→ About this task: Copy out every line in the entries below that includes "beside".

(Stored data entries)
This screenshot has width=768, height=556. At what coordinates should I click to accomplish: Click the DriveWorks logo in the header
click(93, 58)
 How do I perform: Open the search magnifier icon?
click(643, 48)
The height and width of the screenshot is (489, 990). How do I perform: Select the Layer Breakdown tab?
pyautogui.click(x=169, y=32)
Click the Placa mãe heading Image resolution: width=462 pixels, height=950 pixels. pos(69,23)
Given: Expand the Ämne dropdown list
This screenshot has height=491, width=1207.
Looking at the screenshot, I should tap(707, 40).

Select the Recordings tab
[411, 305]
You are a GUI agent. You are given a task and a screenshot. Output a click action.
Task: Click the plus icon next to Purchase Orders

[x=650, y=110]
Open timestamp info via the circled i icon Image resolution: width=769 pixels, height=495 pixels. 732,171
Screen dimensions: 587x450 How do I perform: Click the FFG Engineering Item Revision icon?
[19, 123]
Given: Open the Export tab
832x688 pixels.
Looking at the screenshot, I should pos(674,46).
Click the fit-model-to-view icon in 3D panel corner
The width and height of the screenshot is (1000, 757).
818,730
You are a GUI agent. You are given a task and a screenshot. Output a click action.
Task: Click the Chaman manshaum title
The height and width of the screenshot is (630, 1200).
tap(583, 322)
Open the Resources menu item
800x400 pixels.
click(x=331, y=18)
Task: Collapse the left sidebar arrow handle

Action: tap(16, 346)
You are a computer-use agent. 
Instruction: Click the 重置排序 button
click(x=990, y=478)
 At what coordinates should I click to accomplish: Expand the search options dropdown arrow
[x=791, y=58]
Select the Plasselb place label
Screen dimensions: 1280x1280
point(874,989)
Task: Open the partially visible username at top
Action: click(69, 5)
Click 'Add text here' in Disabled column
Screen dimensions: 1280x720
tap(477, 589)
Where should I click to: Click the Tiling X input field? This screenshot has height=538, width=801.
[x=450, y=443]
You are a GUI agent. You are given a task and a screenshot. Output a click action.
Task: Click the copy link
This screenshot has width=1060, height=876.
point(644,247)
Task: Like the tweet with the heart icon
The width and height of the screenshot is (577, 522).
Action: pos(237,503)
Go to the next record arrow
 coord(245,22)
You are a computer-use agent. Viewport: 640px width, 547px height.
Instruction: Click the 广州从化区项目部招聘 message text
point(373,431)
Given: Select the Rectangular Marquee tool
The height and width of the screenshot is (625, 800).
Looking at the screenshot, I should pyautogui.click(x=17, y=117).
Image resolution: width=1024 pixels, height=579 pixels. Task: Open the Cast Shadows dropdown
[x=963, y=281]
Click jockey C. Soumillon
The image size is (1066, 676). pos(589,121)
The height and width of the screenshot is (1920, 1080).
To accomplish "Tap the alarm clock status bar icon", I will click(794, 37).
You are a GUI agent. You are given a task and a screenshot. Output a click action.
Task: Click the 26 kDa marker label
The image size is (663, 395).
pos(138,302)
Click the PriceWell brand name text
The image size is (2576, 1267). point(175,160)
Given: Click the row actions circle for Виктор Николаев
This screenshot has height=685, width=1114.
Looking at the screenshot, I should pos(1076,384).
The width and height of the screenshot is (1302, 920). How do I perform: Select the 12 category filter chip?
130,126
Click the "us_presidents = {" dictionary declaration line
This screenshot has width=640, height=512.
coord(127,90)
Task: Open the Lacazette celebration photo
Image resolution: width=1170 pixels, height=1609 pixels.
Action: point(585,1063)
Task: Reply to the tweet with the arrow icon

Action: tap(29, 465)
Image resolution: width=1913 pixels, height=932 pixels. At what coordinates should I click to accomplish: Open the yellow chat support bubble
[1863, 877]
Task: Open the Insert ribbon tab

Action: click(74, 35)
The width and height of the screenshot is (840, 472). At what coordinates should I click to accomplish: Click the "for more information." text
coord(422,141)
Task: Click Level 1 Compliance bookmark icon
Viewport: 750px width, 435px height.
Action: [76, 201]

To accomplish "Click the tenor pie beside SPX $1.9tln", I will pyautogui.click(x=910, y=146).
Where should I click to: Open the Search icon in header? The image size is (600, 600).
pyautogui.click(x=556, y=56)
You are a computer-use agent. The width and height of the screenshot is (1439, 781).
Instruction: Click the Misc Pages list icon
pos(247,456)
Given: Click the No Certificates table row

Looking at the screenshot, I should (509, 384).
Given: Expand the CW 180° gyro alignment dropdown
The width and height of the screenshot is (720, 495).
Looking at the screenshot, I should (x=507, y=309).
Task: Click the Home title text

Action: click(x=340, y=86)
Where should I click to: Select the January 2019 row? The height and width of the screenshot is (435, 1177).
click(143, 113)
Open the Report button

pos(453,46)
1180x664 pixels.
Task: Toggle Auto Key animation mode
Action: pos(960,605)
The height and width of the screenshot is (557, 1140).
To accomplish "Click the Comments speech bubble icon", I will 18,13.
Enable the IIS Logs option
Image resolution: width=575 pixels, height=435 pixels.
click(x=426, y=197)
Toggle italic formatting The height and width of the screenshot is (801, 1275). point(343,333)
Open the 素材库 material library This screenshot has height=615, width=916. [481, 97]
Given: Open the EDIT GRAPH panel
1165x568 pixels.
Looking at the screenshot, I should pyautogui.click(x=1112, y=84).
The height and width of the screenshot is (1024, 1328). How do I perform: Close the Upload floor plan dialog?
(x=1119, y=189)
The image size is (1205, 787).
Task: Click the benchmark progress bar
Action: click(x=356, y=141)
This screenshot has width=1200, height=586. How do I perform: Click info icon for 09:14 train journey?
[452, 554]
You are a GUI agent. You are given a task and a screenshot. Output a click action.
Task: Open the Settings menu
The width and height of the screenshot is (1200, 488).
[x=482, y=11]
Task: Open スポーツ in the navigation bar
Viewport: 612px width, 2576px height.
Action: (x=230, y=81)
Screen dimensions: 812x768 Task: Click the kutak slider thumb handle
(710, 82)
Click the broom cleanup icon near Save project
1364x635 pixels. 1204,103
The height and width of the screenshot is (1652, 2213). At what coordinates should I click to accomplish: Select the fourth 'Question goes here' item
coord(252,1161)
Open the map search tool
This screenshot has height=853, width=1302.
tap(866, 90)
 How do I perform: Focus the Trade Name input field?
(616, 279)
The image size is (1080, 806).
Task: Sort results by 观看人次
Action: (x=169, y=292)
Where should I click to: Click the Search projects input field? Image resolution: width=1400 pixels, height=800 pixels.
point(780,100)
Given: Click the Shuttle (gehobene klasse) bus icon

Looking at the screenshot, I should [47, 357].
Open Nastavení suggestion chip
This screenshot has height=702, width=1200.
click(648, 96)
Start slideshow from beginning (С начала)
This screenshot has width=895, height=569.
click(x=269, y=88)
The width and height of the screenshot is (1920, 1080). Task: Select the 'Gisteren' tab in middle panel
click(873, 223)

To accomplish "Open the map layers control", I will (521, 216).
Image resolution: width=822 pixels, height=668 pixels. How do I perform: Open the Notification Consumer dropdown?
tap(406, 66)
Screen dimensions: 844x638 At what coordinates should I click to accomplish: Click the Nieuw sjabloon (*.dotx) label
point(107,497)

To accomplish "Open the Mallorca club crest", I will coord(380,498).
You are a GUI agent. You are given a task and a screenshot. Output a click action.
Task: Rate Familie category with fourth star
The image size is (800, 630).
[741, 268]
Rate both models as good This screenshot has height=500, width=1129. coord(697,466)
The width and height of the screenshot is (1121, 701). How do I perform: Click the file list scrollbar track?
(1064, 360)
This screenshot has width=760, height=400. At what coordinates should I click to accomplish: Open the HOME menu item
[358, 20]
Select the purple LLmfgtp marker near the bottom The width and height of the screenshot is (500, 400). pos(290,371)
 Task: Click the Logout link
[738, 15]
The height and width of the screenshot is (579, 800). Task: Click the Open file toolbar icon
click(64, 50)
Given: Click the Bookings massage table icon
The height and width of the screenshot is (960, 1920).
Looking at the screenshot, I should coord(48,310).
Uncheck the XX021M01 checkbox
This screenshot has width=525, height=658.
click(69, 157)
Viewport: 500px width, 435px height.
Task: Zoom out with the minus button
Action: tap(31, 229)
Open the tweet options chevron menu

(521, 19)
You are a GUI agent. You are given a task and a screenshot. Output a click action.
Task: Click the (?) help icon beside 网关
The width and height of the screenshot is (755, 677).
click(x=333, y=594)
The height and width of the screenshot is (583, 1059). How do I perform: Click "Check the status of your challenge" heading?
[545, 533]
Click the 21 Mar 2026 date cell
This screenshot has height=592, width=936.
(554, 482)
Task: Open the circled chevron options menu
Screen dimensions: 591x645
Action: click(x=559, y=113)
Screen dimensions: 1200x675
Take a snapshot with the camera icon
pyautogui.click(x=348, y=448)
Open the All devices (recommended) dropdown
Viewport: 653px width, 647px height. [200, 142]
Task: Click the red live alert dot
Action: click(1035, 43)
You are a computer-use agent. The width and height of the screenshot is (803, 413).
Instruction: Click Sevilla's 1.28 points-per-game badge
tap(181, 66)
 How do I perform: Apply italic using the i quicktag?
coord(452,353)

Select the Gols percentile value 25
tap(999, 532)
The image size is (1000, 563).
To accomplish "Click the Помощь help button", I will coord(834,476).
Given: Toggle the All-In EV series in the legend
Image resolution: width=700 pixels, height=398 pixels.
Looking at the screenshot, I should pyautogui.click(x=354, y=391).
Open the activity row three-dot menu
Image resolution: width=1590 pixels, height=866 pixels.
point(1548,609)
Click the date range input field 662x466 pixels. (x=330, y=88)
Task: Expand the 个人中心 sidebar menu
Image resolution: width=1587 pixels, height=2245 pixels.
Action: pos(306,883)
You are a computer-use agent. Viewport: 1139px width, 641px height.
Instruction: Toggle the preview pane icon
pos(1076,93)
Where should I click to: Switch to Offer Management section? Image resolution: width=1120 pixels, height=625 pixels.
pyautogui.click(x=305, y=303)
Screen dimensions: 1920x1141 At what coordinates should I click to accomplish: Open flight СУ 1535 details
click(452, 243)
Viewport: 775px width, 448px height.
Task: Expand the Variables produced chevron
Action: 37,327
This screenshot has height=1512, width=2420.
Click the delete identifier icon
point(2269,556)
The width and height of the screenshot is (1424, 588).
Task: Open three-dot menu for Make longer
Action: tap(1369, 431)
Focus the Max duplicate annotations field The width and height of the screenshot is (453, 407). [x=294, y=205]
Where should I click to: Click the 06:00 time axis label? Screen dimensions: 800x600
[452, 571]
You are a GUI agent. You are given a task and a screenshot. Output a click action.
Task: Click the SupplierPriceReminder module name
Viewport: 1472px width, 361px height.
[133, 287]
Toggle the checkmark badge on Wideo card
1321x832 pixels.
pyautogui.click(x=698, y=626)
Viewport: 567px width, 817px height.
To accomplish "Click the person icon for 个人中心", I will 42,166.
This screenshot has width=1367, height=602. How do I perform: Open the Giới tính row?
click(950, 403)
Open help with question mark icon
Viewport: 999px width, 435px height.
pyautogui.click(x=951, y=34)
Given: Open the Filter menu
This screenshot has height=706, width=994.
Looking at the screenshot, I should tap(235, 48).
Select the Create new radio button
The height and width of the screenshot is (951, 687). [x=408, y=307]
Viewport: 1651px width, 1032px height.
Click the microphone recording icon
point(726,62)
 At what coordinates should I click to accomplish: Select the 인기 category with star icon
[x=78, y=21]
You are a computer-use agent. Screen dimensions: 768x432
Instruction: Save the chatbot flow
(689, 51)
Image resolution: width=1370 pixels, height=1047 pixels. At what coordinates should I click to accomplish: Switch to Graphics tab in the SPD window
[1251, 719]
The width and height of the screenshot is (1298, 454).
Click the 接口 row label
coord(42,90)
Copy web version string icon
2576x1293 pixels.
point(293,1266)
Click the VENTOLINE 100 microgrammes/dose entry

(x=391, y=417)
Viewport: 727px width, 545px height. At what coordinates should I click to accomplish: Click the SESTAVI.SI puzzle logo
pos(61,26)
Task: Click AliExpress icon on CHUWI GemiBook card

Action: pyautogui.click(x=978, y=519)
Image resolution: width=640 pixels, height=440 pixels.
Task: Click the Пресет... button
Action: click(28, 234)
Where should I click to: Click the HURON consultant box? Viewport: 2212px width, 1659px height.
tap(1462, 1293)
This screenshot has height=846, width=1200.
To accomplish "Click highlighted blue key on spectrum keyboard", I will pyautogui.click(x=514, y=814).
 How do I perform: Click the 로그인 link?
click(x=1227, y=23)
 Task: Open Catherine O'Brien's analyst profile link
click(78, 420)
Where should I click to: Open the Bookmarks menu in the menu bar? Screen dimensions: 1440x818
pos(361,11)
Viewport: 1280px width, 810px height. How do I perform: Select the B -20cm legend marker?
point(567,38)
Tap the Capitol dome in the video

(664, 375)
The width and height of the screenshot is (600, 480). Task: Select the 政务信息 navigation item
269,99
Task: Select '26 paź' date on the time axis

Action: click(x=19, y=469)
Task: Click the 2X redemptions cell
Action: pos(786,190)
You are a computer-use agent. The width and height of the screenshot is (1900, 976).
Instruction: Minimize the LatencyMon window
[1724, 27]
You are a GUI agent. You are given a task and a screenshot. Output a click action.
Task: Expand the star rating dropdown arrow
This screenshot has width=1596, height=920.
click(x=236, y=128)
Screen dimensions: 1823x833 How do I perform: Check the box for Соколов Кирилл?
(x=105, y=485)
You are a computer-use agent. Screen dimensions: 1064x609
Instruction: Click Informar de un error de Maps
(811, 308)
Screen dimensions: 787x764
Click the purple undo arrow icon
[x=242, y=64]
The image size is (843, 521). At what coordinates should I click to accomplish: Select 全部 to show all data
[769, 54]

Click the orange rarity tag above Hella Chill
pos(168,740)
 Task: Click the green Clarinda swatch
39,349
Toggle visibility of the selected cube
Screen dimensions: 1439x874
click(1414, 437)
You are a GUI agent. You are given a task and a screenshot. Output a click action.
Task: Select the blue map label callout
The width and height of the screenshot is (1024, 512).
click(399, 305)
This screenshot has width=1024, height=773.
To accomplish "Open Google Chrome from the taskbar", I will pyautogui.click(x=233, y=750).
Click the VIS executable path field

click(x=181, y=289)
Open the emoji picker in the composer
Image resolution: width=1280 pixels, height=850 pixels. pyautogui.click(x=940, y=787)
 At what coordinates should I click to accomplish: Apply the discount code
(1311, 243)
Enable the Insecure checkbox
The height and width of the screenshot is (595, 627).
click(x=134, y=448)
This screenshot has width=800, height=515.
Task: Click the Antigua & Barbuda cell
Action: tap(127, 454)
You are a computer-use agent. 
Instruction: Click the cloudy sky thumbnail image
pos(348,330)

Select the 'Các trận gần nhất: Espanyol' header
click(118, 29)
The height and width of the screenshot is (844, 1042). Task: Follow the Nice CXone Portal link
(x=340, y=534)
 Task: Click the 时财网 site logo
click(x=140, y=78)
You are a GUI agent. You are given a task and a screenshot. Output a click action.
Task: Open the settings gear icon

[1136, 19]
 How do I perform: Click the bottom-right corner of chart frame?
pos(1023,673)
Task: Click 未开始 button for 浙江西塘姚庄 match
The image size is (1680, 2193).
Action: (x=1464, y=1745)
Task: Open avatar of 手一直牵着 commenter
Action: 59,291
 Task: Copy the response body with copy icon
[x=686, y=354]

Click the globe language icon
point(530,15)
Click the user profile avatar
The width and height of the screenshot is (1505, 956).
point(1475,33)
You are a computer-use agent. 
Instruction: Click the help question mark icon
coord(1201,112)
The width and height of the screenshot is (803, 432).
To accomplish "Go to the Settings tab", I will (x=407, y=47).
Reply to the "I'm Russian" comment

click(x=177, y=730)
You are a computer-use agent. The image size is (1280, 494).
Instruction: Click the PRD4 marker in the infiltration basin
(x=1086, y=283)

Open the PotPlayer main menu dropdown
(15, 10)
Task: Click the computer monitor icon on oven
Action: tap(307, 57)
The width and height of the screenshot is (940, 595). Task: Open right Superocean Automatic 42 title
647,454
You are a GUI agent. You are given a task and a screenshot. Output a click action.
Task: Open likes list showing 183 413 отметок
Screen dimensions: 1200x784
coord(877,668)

→ Exercise output:
To accomplish "Click the tenor pie beside SPX $1.9tln", I will pyautogui.click(x=910, y=146).
Task: Click the (?) help icon beside 网关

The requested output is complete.